PROBLEMS TO WORK ON:
1: Render this sentence from the LIV Golf Adelaide article in Spanish: "Most PGA Tour events are templates of the last one."
2: Pick up the LIV Golf Adelaide article after its final sentence and keep writing it in the same voice.

SUPPLIED PASSAGE:
Following the April of 2024 LIV event at The Grange, then-LIV CEO Greg Norman was exultant.

 

 

The golf tourism industry agreed, and LIV Adelaide was named World’s Best Golf Event at the World Golf Awards for the second year in a row.

If Norman was happy, the local tourism types were happy clappers in rapture.

“79,000 visitor nights in South Australia," they crowed. "Visitors staying an average of almost four nights,” they brayed. 

“Attendance increased 22 percent on the 2023 event and hotel occupancy in greater metropolitan Adelaide generated an average nightly revenue of $2.8 million and an average occupancy rate of 86 percent," it was proclaimed.

And the fine state of South Australia was shown as “an international sporting destination of choice worldwide; LIV Golf Adelaide 2024 had a broadcast global reach of more than 500 million across 80 territories.”

 

 

Now ... half-a-billion people did not tune in to watch LIV Adelaide. That was the potential audience. The actual one was, well, quite a few fewer. Maybe half-a-billion fewer.

Because while the tournament on the ground is deserving of its gongs, for event operators and project managers of such capacity, it feels passing odd that the television product remains, as the kids would say, a bit meh.

David Feherty will tell you in commentary that if you like golf, you’ll like LIV Golf. And that’s true, after a fashion. And yet there’s something about the TV product that feels … I dunno. Manufactured? 

It's the same for the finely-named Tomorrow's Golf League (TGL) out of SoFi Stadium in Florida. Both are different, the colours and look of it is interesting, and the players are genuinely into it. LIV Golf - as a promising young sports journalist opined in these e-pages on Monday - is like old timey World Series Cricket and Dennis Lillee taking on Viv Richards; but with Cam Smith, Bryson DeChambeau and Jon Rahm, genuine world-class golfers. And, smirk not, they do care. They want to win, for they are nowt but competitive animals.

And yet… as it was for “rebel” retro cricketers and modern-day virtual golfers, despite all the money hurled at these people, something about the television show seems to lack, I don’t know… worth?

Now, now, cool your jets, what-about-ists. For I one hundred percent agree there is nothing classic about the RSM Classic, and PGA Tour tournaments sponsored by Zurich, Valero and Charles Schwab, whoever that is, are effectively wallpaper.

Bryson DeChambeau entertains Adelaide in 2024. PHOTO: Getty Images

Most PGA Tour events are templates of the last one. They’re more same-same than the Olsen twins.

There's so much of it, that sometimes golf on TV is like watching rich people in long pants rooting around.

LIV’s television coverage of tournies in Mayakoba, Tulsa, King Abdullah Economic City, wherever, like these generic PGA Tour events is, generally, not that compelling that often.

Three rounds of individual strokeplay without a cut. What's there to lose? They've all been paid; it's just how much.

That said, to poorly paraphrase Feherty, if you’re on the couch and you find LIV Adelaide, Hong Kong or Singapore (the three tournaments in our time zone) while flicking through the channels, you’ll peel the top off a tinnie and take it all in, and have a relatively pleasant time, even if you’re hating on it.

DATA ENTRIES:
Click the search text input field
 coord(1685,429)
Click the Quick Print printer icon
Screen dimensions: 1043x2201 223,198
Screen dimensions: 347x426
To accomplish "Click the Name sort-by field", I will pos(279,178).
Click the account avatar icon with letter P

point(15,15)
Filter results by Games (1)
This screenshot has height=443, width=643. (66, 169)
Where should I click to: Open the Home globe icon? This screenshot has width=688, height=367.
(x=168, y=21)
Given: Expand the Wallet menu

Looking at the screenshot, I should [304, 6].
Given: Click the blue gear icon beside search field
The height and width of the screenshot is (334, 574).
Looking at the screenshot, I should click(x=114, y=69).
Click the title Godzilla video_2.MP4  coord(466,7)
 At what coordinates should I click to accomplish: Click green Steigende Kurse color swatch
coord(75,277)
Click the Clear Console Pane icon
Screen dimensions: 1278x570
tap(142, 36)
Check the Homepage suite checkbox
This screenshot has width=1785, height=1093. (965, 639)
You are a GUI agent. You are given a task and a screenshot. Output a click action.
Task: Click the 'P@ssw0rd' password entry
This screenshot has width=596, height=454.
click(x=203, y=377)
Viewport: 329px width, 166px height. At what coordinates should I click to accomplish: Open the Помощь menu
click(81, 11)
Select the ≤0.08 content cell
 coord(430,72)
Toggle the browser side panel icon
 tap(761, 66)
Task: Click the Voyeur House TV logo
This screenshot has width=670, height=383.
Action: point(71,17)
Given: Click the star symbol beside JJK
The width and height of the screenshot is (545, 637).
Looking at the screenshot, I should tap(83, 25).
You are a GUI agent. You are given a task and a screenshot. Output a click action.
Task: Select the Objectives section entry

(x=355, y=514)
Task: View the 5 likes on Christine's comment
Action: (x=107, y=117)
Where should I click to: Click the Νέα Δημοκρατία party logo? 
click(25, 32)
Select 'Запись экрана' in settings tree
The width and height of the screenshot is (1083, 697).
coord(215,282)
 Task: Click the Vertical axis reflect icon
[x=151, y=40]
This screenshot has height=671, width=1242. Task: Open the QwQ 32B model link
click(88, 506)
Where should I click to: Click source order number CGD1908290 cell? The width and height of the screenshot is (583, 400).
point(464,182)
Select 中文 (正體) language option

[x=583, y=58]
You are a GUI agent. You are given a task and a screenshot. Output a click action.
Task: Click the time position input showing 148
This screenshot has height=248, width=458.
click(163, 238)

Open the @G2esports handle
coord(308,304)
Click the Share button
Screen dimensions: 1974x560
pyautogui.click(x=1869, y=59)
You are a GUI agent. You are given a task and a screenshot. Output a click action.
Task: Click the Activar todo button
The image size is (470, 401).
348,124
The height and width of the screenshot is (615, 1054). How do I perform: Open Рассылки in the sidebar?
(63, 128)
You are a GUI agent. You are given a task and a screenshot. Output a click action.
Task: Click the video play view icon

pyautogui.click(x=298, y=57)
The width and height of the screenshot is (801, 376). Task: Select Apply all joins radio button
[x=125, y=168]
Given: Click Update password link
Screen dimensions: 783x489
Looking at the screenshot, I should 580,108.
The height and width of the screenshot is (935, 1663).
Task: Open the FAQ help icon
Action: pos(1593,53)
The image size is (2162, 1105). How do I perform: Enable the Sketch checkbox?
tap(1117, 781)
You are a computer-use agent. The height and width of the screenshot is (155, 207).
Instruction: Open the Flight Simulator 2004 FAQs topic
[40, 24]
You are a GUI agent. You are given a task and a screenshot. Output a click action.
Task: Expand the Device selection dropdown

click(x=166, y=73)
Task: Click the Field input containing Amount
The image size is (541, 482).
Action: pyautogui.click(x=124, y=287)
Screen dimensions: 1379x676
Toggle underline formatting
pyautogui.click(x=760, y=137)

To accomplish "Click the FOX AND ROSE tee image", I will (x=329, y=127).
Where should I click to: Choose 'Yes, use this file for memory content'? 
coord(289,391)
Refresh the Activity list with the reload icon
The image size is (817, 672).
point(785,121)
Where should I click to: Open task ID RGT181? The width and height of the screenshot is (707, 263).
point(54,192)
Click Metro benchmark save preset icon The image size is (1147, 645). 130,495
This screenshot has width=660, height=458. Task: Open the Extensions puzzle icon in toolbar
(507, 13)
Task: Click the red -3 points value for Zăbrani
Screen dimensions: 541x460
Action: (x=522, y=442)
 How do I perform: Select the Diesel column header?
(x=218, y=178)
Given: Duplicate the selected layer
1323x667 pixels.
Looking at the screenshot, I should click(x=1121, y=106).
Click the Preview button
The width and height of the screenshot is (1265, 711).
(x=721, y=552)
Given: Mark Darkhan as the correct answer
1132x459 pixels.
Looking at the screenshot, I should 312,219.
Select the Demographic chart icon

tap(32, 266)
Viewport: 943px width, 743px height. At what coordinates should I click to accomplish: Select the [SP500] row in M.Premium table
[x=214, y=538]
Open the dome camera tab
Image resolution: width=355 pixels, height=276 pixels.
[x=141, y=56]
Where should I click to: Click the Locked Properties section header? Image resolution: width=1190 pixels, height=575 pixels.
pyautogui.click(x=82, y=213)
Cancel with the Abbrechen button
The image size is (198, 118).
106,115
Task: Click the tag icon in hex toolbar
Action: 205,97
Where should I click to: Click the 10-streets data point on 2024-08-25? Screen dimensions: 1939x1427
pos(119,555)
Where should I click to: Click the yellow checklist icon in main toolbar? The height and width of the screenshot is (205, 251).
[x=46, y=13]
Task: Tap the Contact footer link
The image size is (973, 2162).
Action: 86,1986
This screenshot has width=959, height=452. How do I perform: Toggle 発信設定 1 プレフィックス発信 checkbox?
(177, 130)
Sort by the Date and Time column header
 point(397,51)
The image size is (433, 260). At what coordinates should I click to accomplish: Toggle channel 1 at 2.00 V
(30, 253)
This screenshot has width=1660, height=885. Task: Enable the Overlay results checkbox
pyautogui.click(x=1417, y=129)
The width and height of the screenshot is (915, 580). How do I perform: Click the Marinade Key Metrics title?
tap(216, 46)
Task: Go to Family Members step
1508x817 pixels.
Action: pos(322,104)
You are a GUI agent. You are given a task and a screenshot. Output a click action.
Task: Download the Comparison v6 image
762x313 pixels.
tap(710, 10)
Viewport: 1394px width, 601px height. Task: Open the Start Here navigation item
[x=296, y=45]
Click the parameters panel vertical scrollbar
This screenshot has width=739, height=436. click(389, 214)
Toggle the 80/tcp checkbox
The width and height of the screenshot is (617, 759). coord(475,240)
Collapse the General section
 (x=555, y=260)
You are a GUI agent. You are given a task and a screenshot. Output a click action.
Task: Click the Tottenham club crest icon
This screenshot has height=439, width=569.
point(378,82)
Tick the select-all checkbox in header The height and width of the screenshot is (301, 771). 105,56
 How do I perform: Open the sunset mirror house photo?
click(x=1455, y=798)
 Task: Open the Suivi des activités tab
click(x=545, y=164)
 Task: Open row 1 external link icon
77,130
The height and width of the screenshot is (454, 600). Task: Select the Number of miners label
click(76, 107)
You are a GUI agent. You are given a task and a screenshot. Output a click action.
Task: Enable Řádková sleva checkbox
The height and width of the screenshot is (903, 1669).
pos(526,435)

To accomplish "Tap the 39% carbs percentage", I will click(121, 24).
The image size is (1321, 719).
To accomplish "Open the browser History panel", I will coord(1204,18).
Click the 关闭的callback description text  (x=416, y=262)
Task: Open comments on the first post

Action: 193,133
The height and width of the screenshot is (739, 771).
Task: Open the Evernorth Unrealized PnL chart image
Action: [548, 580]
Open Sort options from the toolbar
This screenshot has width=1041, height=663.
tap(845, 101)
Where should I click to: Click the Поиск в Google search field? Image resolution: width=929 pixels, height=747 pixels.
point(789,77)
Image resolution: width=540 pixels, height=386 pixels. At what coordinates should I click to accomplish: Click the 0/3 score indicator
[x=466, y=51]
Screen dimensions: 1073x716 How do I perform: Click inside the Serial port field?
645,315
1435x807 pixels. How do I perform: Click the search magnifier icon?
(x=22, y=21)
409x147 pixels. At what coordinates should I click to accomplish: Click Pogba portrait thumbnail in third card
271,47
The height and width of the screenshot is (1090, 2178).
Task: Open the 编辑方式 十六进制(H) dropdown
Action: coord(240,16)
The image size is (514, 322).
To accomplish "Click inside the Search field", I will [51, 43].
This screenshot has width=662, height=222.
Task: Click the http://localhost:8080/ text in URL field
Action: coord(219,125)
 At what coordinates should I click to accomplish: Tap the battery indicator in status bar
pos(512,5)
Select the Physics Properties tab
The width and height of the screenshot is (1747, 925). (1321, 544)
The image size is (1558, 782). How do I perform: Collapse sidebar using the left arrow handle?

TASK-BY-TASK OUTPUTS:
1: La mayoría de los torneos del PGA Tour son plantillas del anterior.

2:
But the cheer-leading of the commentary team and the relentlessly upbeat declarations by the on-the-ground talent is that, as in The Lego Movie, everything is awesome. And everything is not awesome because everything cannot be awesome, lest things that are awesome - the exploding volcano of Krakato, drinking beer while watching the Boxing Day Test match, Jessica Alba - lose their lustre by comparison.

And it can stick in a sport-man’s craw. 

In a similar, Old Man Shouting At Cloud vein, once upon a time – and it doesn’t seem that long ago – you watched sport by turning on the television. Now you’ve got to scan a QR code, remember a password, and root around to see if you’ve installed an app on your phone. For something that's available everywhere - apps, YouTube, very smart TVs where Channel Seven’s digital offerings are called Mate and Plus and Kevin, possibly - it takes some tuning in.

And then once you've scanned the app and you're in, it’s not as much fun to watch while flicking through channels from the cricket to race three in Randwick to LIV in Hong Kong.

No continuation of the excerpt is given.